Your goal:
Reproduce verbatim, line by line, everything from the line containing "Click the 10 Jun 05:00 time label" to the last line of the listing below; add nothing.

Data:
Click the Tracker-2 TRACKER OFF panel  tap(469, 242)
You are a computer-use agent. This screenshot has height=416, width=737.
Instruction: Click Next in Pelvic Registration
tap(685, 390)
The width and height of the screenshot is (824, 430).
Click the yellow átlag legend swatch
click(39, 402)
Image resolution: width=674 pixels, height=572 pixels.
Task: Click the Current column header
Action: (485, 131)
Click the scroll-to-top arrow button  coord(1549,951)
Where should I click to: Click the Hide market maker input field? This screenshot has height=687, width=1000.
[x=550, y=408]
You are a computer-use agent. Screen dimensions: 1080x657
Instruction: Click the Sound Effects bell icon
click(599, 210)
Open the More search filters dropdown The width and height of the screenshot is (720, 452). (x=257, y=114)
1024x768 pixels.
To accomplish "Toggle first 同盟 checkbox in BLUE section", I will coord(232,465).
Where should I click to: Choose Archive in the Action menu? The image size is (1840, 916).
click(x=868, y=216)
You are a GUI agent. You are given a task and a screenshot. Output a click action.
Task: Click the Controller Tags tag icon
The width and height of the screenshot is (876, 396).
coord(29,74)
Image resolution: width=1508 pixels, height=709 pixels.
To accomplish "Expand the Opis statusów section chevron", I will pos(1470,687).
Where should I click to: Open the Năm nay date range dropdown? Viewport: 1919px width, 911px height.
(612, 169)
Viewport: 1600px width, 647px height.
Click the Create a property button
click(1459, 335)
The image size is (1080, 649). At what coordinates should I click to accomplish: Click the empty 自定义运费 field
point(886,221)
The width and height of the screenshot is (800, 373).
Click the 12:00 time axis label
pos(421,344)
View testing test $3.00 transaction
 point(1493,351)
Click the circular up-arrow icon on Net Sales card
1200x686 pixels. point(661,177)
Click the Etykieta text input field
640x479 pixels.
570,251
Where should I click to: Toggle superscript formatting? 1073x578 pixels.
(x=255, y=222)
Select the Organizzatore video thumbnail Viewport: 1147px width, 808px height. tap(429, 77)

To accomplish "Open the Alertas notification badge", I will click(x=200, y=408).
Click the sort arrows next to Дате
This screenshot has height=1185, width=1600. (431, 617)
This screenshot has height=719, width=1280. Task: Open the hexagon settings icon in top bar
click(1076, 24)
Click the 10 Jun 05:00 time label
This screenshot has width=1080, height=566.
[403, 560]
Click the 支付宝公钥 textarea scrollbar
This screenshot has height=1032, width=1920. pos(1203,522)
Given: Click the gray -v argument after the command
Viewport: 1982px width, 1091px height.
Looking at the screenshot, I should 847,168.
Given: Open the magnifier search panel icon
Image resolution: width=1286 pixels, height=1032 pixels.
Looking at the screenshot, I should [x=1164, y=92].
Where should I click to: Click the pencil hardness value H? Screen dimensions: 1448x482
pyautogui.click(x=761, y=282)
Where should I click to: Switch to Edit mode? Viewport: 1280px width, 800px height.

Solution:
Click the 10 Jun 05:00 time label
This screenshot has width=1080, height=566.
[403, 560]
Click the 支付宝公钥 textarea scrollbar
This screenshot has height=1032, width=1920. pos(1203,522)
Given: Click the gray -v argument after the command
Viewport: 1982px width, 1091px height.
Looking at the screenshot, I should 847,168.
Given: Open the magnifier search panel icon
Image resolution: width=1286 pixels, height=1032 pixels.
Looking at the screenshot, I should [x=1164, y=92].
Where should I click to: Click the pencil hardness value H? Screen dimensions: 1448x482
pyautogui.click(x=761, y=282)
Where should I click to: Switch to Edit mode? Viewport: 1280px width, 800px height.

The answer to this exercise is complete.